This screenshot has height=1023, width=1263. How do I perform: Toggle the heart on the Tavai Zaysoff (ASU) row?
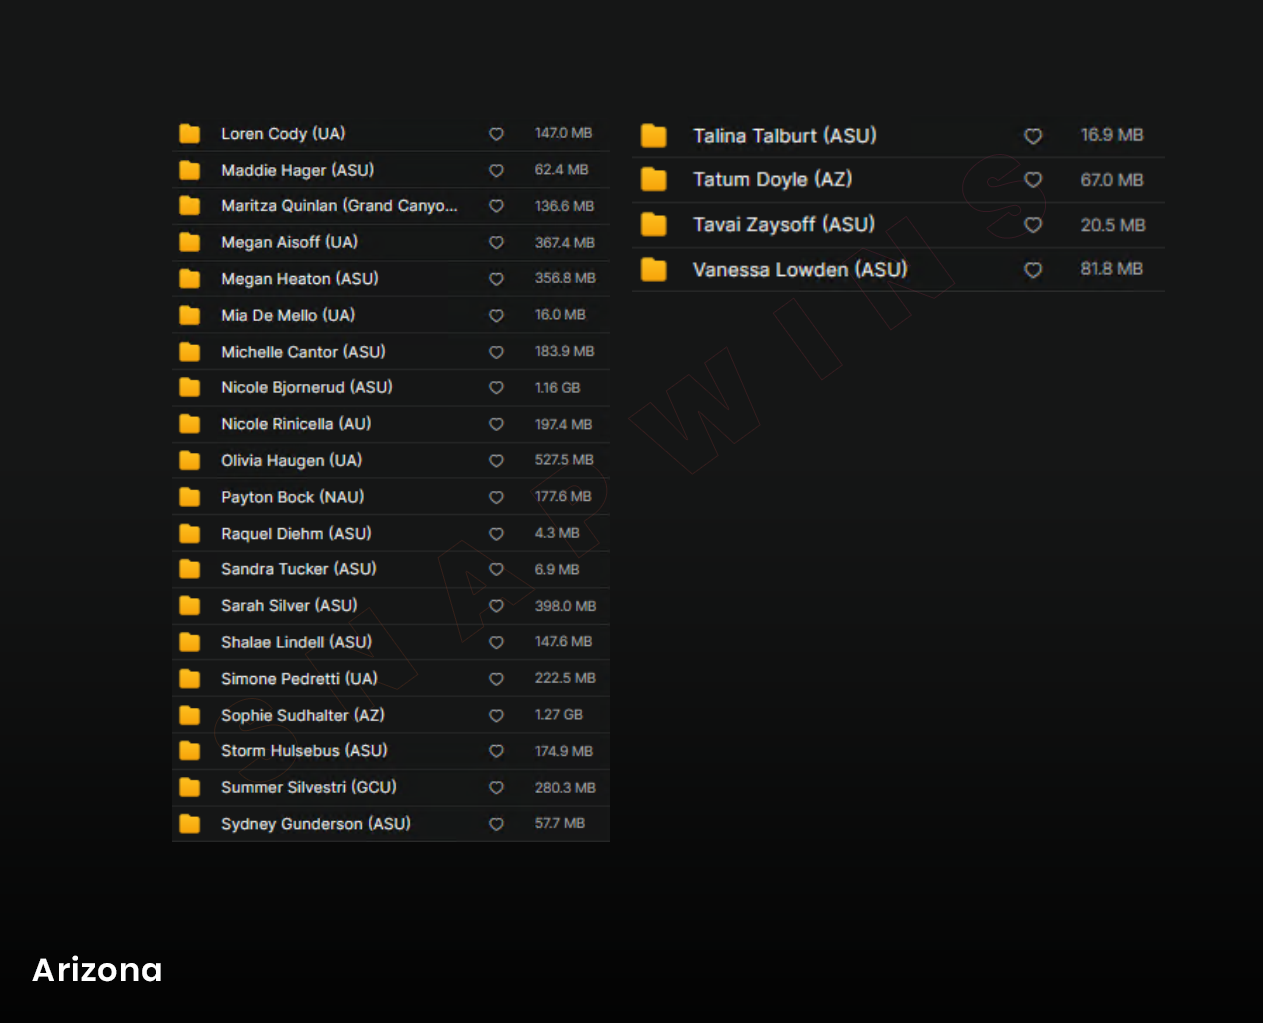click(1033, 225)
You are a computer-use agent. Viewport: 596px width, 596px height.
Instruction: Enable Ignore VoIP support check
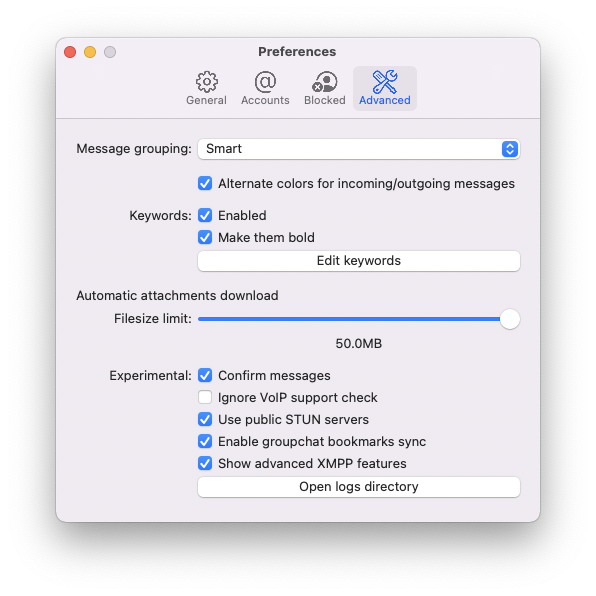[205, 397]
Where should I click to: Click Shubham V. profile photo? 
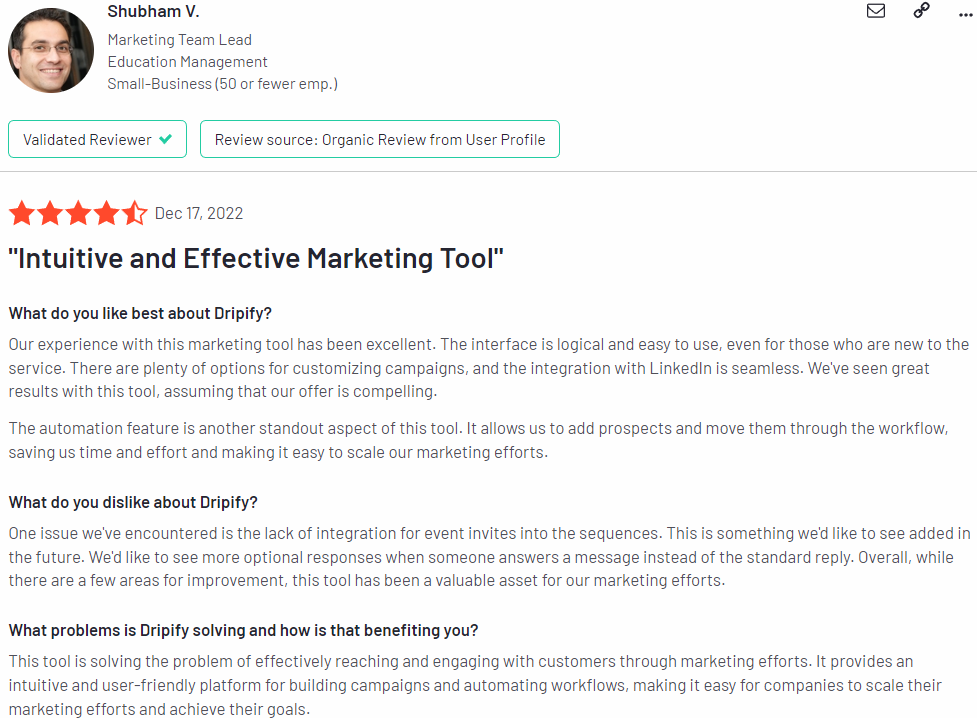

☆ ☆ ☆ ☆ ☆

- _TASK OBJECTIVE_
Extract the full listing exactly, with the pictures left out.

- _OUTPUT FOR THIS EXERCISE_
This screenshot has height=1023, width=1263. How do I perform: Toggle the heart on the Tavai Zaysoff (ASU) row?
click(1033, 225)
You are a computer-use agent. Viewport: 596px width, 596px height.
Instruction: Enable Ignore VoIP support check
[205, 397]
Where should I click to: Click Shubham V. profile photo? 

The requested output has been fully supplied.